MELANOMA: L’IMMUNOTERAPIA FUNZIONA MEGLIO SE SOMMINISTRATA ENTRO LE ORE 13

L’immunoterapia contro il melanoma è più efficace e con meno effetti collaterali se somministrata al mattino. Questo è uno dei dati emersi dallo studio multicentrico di Fase III CheckMate 238, il primo che conferma l’efficacia a 10 anni dell’immunoterapia adiuvante, cioè somministrata dopo l’intervento nei pazienti con melanoma resecato ad alto rischio. Il lavoro è stato presentato da Paolo Ascierto, professore ordinario di Oncologia all’Università Federico II di Napoli e direttore dell’Unità di Oncologia Melanoma, Immunoterapia Oncologica e Terapie Innovative dell’Istituto Pascale di Napoli, al congresso annuale dell’European Society For Medical Oncology (ESMO), in corso a Berlino. I risultati sono stati pubblicati sulla rivista New England Medical Journal of Medicine. 

“Questi dati rappresentano il follow-up più lungo mai registrato per un immunoterapico somministrato dopo l’intervento chirurgico del melanoma – spiega Ascierto -. Un’analisi successiva post-hoc suggerisce inoltre una potenziale migliore efficacia e tollerabilità dell’immunoterapia somministrata prima delle ore 13, un dato che merita ulteriori valutazioni”.

 Lo studio

Lo studio ha coinvolto un totale di 906 pazienti con melanoma resecato ad alto rischio, divisi in 2 gruppi: nel primo i pazienti hanno ricevuto il farmaco nivolumab e nel secondo l’ipilimumab. Tutti i pazienti sono stati seguiti per circa 10 anni. “Ebbene, il nivolumab, un inibitore di PD-1, uno dei ‘freni’ che impediscono al sistema immunitario di attaccare il tumore, ha dimostrato un’efficacia superiore e duratura rispetto alla monoterapia con l’ipilimumab, sia sulla sopravvivenza libera da recidiva e sia sulla sopravvivenza libera da metastasi a distanza”, riferisce Ascierto.
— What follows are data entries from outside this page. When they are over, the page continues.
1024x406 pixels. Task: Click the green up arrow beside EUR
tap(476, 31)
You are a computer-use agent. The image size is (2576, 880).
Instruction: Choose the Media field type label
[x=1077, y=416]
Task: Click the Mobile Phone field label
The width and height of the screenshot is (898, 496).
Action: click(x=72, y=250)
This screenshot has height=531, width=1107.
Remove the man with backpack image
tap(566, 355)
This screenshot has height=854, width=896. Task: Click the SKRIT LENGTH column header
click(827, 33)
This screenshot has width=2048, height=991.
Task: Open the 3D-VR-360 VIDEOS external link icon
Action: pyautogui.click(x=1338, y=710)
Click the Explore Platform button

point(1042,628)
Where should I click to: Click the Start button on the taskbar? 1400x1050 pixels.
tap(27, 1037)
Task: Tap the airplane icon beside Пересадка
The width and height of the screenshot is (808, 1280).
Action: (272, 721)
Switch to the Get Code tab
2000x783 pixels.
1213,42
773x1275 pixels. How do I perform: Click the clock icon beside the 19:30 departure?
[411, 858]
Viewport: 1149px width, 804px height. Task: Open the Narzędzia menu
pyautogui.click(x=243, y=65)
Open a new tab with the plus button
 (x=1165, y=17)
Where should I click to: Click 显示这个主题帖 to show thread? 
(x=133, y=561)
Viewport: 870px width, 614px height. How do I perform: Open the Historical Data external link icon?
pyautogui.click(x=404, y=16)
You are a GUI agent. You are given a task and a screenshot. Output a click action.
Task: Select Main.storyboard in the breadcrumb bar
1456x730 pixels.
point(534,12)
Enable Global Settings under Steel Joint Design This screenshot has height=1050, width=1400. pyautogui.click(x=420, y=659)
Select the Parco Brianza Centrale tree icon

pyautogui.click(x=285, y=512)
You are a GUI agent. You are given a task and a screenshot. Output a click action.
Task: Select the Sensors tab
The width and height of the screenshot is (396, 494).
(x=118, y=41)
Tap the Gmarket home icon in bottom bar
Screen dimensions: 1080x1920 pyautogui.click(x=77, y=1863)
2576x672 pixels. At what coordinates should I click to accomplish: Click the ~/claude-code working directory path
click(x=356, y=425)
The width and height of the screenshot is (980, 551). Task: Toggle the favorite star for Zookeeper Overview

In particolare, il tasso di sopravvivenza libera da recidiva a 10 anni è stato del 44% per i pazienti trattati con nivolumab, rispetto al 37% per quelli trattati con ipilimumab. Uno scarto simile è stato osservato anche sul fronte della sopravvivenza libera da metastasi a distanza: 54% nel gruppo nivolumab in confronto al 48% nel gruppo ipilimumab. Più simili i tassi di sopravvivenza globale a 10 anni, pari al 69% con nivolumab e al 65% con ipilimumab. “Differenze lievi, ma comunque significative, sono state nuovamente riscontrate nella sopravvivenza libera da progressione alla seconda linea di terapia: l’analisi mostra la superiorità di nivolumab, con tassi a 10 anni del 55%, rispetto al 47% per l’ipilimumab”, sottolinea Ascierto.

Tempi di cura

In un’analisi separata sulla stessa coorte di pazienti, i ricercatori hanno fatto una scoperta sorprendente. I pazienti a cui l’immunoterapia è stata somministrata al mattino, precisamente prima delle ore 13, la sopravvivenza libera da recidiva a 10 anni è risultata del 44% contro il 38% di chi l’ha ricevuta di pomeriggio. “Ancora più ampio è lo scarto tra i pazienti a cui è stato somministrato solo l’ipilimumab: 43% di sopravvivenza libera da recidiva di mattina contro il 34% – precisa Ascierto -. Inoltre, i dati indicano una frequenza numericamente più alta di eventi avversi correlati al trattamento con la somministrazione pomeridiana rispetto a quella mattutina per entrambi i farmaci. E’ dunque evidente che il ritmo circadiano influenza l’efficacia e la tollerabilità dell’immunoterapia, un filone di ricerca che merita di essere approfondito”.